Van Kerkhove said that until more evidence can be considered by the international scientific community, “all hypotheses remain on the table.”
Some experts considered the new evidence strong, if not entirely convincing, regarding market origins.
“The data further points to a market origin,” said Andersen, an evolutionary biologist at Scripps Research who attended the WHO World Conference. meeting and is one of the scientists analyzing the new data, told the journal The science.
The claims made about the new data quickly sparked controversy in the scientific community.
François Balloux, director of the Institute of Genetics at University College London, said the fact that the new analysis has not yet been published for scientists to scrutinize but has become known in the news requires caution.
“Articles like this don’t really help as they only further polarize the debate,” Ballu wrote in a thread on Twitter. “Those who are convinced of a zoonotic origin will take this as the ultimate proof of their conviction, and those who are convinced it was a lab leak will interpret the weakness of the evidence as an attempt at a cover-up.”
Other experts not involved in the analysis said the data could be the key to showing the virus is naturally occurring.
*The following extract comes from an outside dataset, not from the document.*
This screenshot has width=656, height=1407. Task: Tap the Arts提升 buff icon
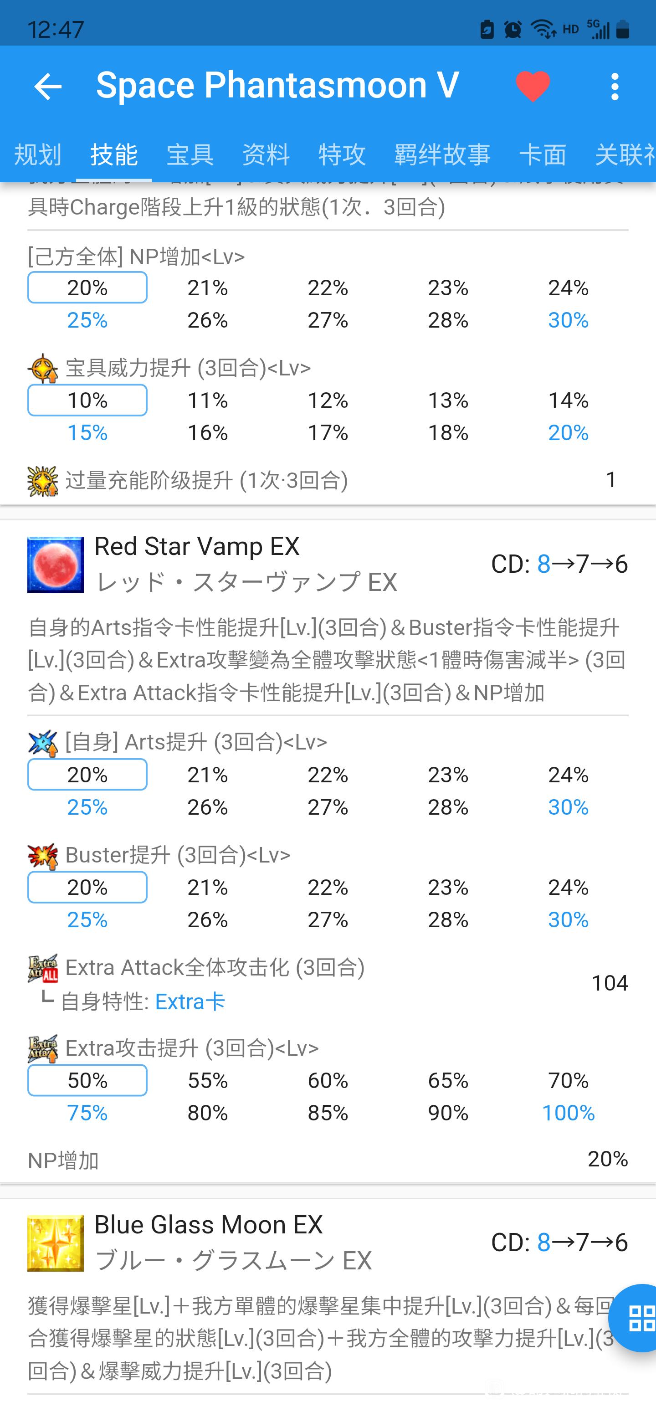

Felicia Goodrum is an immunobiologist at the University of Arizona who recently published a review of all available data for various theories of the origin of the pandemic.
Goodrum says the strongest evidence for natural spread would be an isolation of the virus that causes Covid-19 from an animal that was on the market in 2019.
“Obviously this is not possible as we cannot go back in time any more than with sequencing and there were no animals at the time when sequences could be collected. For me, that’s the next best thing,” Goodrum said in an email to CNN.
At the WHO briefing, Van Kerkhove said the Chinese CDC researchers had uploaded the sequences to GISAID as they updated their original study. She said their first article is in the process of being updated and resubmitted for publication.
“GISAID informed us that the Chinese CDC data is being updated and expanded,” she said.
Van Kerkhove said on Friday that the WHO would like to find the origin of the animals. Were they wild? Were they grown?
She said that during the investigation into the causes of the pandemic, WHO China has been repeatedly asked to conduct research to trace the animals back to their original farms. She said the WHO also requested blood tests from people who worked at the market, as well as animal tests that may have been brought in from farms.
“Share the data,” the doctor said. Mike Ryan, executive director of the WHO health emergencies program, said on Friday, addressing scientists around the world who may have relevant information. “Let science do its job and we’ll get the answers.”